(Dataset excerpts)
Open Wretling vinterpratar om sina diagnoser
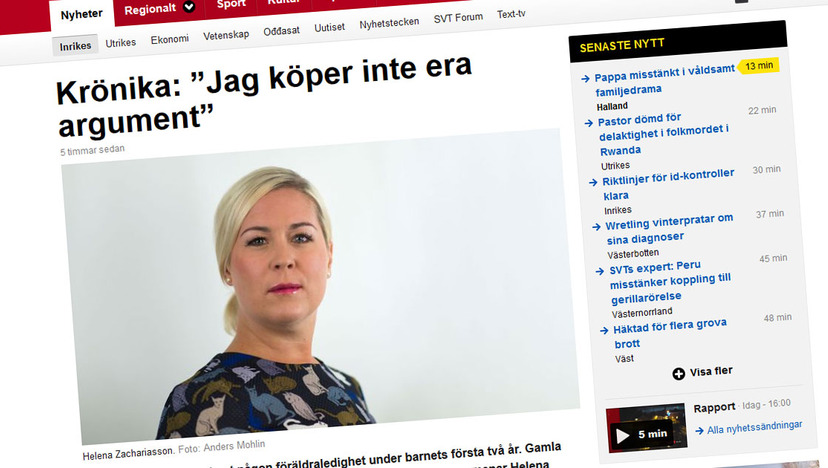 click(670, 229)
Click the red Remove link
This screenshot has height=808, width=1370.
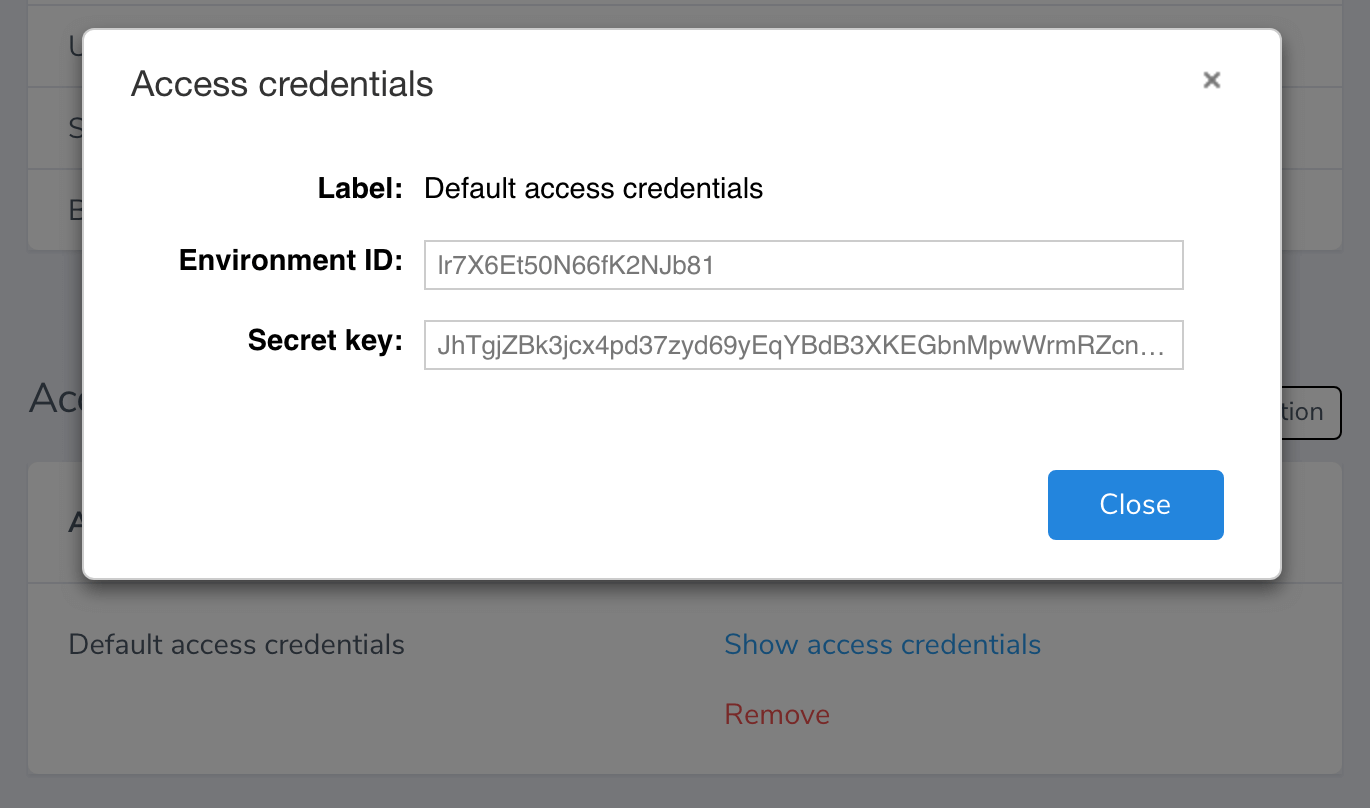777,714
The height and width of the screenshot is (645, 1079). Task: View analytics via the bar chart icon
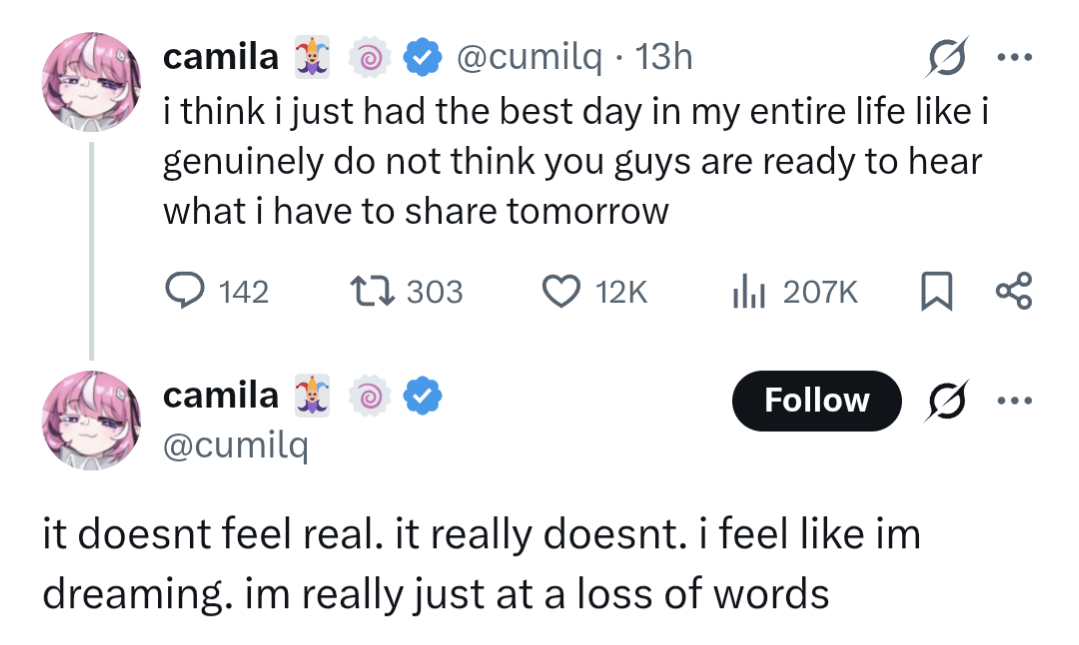coord(749,290)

Exercise requirements.
Only the lines from the line with "This screenshot has height=808, width=1370." through the end of the entries above, copied exactly and with both ends included, belong in the response; the pictures do not.

Output below.
This screenshot has height=808, width=1370.
777,714
The height and width of the screenshot is (645, 1079). Task: View analytics via the bar chart icon
coord(749,290)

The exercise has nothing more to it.